Reproduce each of the entries below word for word, keeping every character, number, and line break unchanged.
[Start of section]
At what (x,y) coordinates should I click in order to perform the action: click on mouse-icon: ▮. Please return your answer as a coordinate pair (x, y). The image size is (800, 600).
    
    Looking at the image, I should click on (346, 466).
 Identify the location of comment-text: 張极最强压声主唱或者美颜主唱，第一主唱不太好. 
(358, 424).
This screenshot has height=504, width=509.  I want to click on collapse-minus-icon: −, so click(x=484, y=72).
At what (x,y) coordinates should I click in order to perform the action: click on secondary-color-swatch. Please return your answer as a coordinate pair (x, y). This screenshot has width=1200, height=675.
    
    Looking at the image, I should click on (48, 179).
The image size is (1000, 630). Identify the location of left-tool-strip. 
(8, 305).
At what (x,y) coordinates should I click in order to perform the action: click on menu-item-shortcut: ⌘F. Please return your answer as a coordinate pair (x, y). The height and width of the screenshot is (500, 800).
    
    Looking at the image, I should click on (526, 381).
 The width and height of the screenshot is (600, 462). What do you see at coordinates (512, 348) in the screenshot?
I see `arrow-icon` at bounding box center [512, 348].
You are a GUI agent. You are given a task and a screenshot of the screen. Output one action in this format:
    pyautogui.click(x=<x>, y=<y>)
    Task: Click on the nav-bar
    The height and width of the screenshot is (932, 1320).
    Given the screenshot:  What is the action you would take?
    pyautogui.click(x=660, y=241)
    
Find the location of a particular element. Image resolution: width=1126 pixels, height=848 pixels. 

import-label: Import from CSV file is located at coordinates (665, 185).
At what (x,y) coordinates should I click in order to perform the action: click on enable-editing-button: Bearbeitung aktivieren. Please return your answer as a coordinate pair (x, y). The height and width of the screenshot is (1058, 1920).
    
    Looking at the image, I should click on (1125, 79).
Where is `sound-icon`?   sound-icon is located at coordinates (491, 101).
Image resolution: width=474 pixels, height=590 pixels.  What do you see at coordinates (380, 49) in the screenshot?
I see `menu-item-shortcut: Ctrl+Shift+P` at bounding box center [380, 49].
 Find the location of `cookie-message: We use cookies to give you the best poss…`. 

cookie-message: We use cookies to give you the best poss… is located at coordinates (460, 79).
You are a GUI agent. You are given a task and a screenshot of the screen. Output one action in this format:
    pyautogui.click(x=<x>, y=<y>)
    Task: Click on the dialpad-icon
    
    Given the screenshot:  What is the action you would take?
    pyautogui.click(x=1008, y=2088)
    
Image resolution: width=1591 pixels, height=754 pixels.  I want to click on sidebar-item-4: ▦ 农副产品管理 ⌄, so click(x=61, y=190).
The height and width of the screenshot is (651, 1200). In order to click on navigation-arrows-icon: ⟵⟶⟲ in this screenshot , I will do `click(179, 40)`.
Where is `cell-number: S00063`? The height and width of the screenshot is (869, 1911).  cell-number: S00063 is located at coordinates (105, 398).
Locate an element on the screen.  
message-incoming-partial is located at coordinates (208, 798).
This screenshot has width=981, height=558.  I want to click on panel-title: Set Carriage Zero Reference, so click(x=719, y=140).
[End of section]
| ANSWER |
At what (x,y) coordinates should I click in order to perform the action: click on mouse-icon: ▮. Please return your answer as a coordinate pair (x, y). The image size is (800, 600).
    
    Looking at the image, I should click on (346, 466).
 Identify the location of comment-text: 張极最强压声主唱或者美颜主唱，第一主唱不太好. 
(358, 424).
This screenshot has height=504, width=509.  I want to click on collapse-minus-icon: −, so click(x=484, y=72).
At what (x,y) coordinates should I click in order to perform the action: click on secondary-color-swatch. Please return your answer as a coordinate pair (x, y). This screenshot has width=1200, height=675.
    
    Looking at the image, I should click on (48, 179).
The image size is (1000, 630). Identify the location of left-tool-strip. 
(8, 305).
At what (x,y) coordinates should I click in order to perform the action: click on menu-item-shortcut: ⌘F. Please return your answer as a coordinate pair (x, y). The height and width of the screenshot is (500, 800).
    
    Looking at the image, I should click on (526, 381).
 The width and height of the screenshot is (600, 462). What do you see at coordinates (512, 348) in the screenshot?
I see `arrow-icon` at bounding box center [512, 348].
You are a GUI agent. You are given a task and a screenshot of the screen. Output one action in this format:
    pyautogui.click(x=<x>, y=<y>)
    Task: Click on the nav-bar
    The height and width of the screenshot is (932, 1320).
    Given the screenshot:  What is the action you would take?
    pyautogui.click(x=660, y=241)
    
Find the location of a particular element. Image resolution: width=1126 pixels, height=848 pixels. 

import-label: Import from CSV file is located at coordinates (665, 185).
At what (x,y) coordinates should I click in order to perform the action: click on enable-editing-button: Bearbeitung aktivieren. Please return your answer as a coordinate pair (x, y). The height and width of the screenshot is (1058, 1920).
    
    Looking at the image, I should click on (1125, 79).
Where is `sound-icon`?   sound-icon is located at coordinates (491, 101).
Image resolution: width=474 pixels, height=590 pixels.  What do you see at coordinates (380, 49) in the screenshot?
I see `menu-item-shortcut: Ctrl+Shift+P` at bounding box center [380, 49].
 Find the location of `cookie-message: We use cookies to give you the best poss…`. 

cookie-message: We use cookies to give you the best poss… is located at coordinates (460, 79).
You are a GUI agent. You are given a task and a screenshot of the screen. Output one action in this format:
    pyautogui.click(x=<x>, y=<y>)
    Task: Click on the dialpad-icon
    
    Given the screenshot:  What is the action you would take?
    pyautogui.click(x=1008, y=2088)
    
Image resolution: width=1591 pixels, height=754 pixels.  I want to click on sidebar-item-4: ▦ 农副产品管理 ⌄, so click(x=61, y=190).
The height and width of the screenshot is (651, 1200). In order to click on navigation-arrows-icon: ⟵⟶⟲ in this screenshot , I will do `click(179, 40)`.
Where is `cell-number: S00063`? The height and width of the screenshot is (869, 1911).  cell-number: S00063 is located at coordinates (105, 398).
Locate an element on the screen.  
message-incoming-partial is located at coordinates (208, 798).
This screenshot has width=981, height=558.  I want to click on panel-title: Set Carriage Zero Reference, so click(x=719, y=140).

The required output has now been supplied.